* **DATA SHOWN**
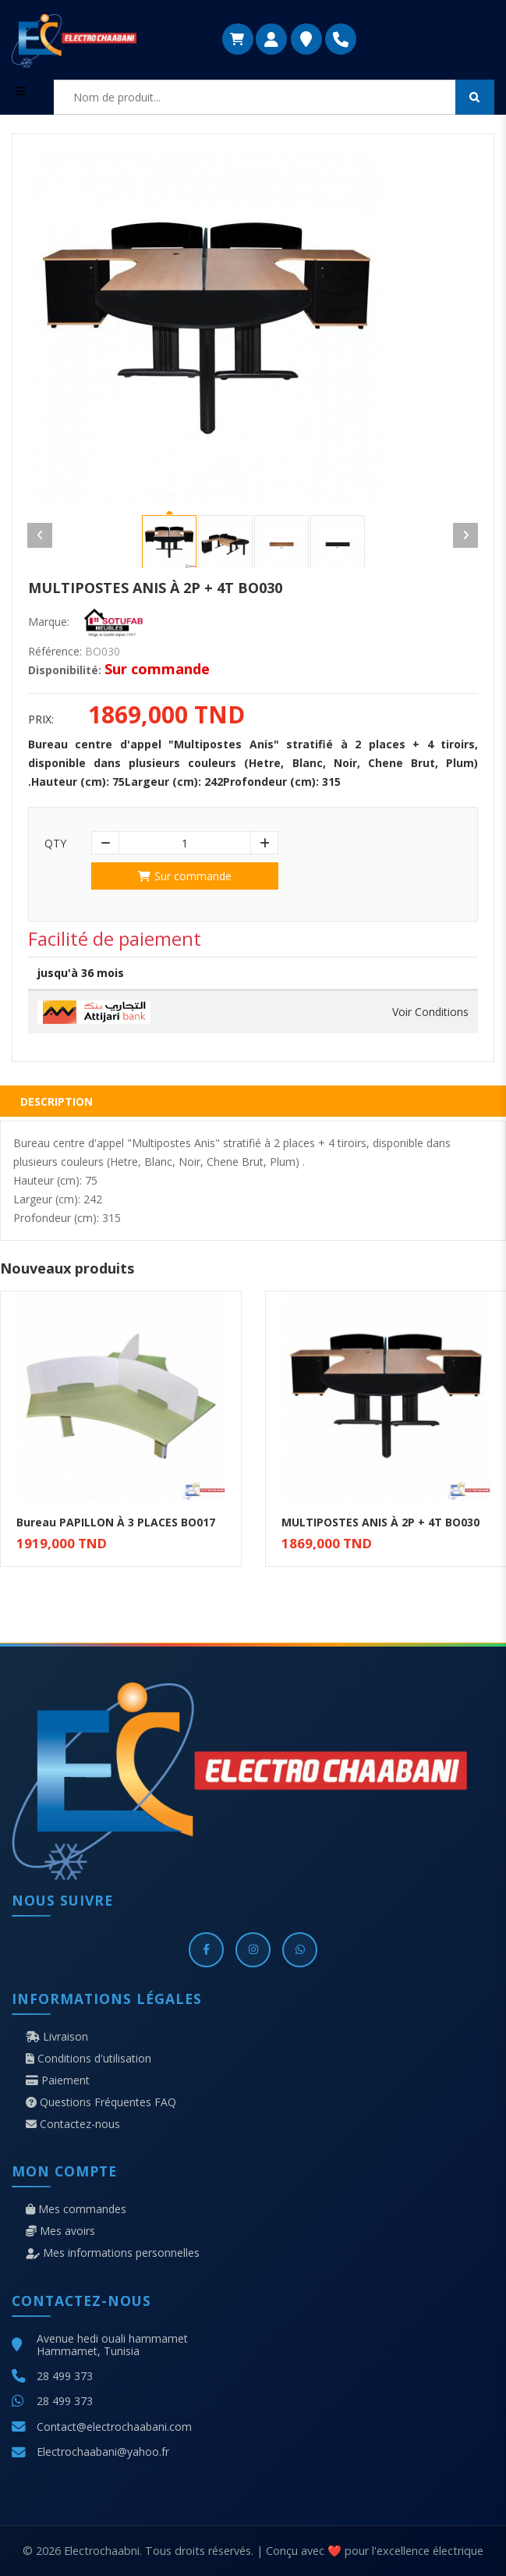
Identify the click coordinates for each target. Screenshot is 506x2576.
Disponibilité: (64, 670)
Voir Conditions (430, 1012)
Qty (55, 843)
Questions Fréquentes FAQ (101, 2102)
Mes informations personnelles (113, 2253)
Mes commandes (76, 2209)
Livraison (57, 2037)
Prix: (41, 719)
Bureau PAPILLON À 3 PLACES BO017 (115, 1522)
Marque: (48, 622)
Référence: (55, 651)
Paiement (58, 2080)
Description (56, 1101)
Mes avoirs (60, 2231)
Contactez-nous (73, 2124)
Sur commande (185, 876)
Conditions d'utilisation (88, 2058)
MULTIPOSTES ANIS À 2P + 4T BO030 (380, 1522)
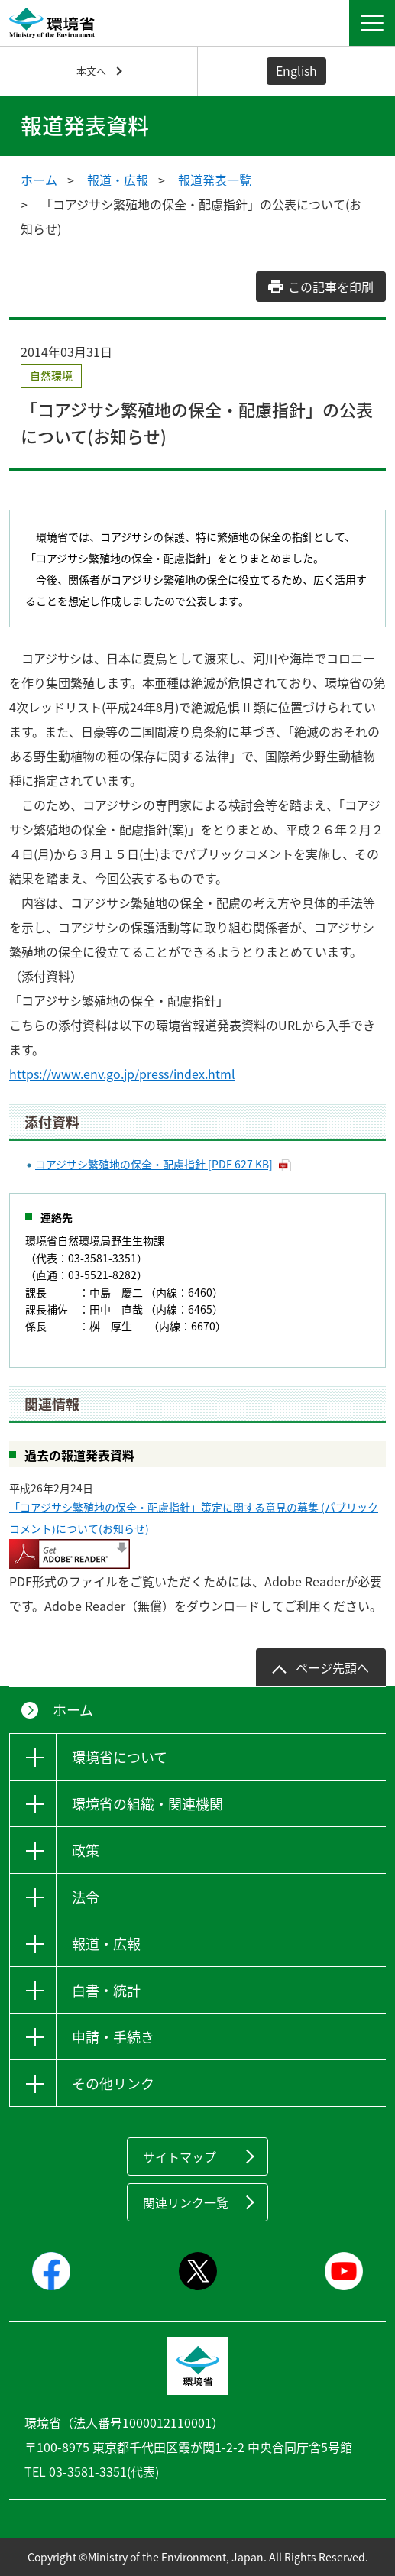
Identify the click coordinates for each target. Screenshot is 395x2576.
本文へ (91, 70)
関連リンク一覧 (185, 2202)
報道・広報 (117, 179)
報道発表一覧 (214, 179)
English (296, 70)
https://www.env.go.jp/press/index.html (122, 1073)
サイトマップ (179, 2156)
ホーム (39, 179)
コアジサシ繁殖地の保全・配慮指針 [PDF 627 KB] (154, 1163)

* **GIVEN TASK**
Change "Identify" to "Find" throughout the rows above, keeping everything else unchanged, and write the rows out again without the pictures.

* **FULL OUTPUT**
Find the click coordinates for each target. Screenshot is 506x2576.
Disponibilité: (64, 670)
Voir Conditions (430, 1012)
Qty (55, 843)
Questions Fréquentes FAQ (101, 2102)
Mes informations personnelles (113, 2253)
Mes commandes (76, 2209)
Livraison (57, 2037)
Prix: (41, 719)
Bureau PAPILLON À 3 PLACES BO017 (115, 1522)
Marque: (48, 622)
Référence: (55, 651)
Paiement (58, 2080)
Description (56, 1101)
Mes avoirs (60, 2231)
Contactez-nous (73, 2124)
Sur commande (185, 876)
Conditions d'utilisation (88, 2058)
MULTIPOSTES ANIS À 2P + 4T BO030 (380, 1522)
Find the click coordinates for each target. Screenshot is 395x2576.
本文へ (91, 70)
関連リンク一覧 (185, 2202)
報道・広報 (117, 179)
報道発表一覧 (214, 179)
English (296, 70)
https://www.env.go.jp/press/index.html (122, 1073)
サイトマップ (179, 2156)
ホーム (39, 179)
コアジサシ繁殖地の保全・配慮指針 [PDF 627 KB] (154, 1163)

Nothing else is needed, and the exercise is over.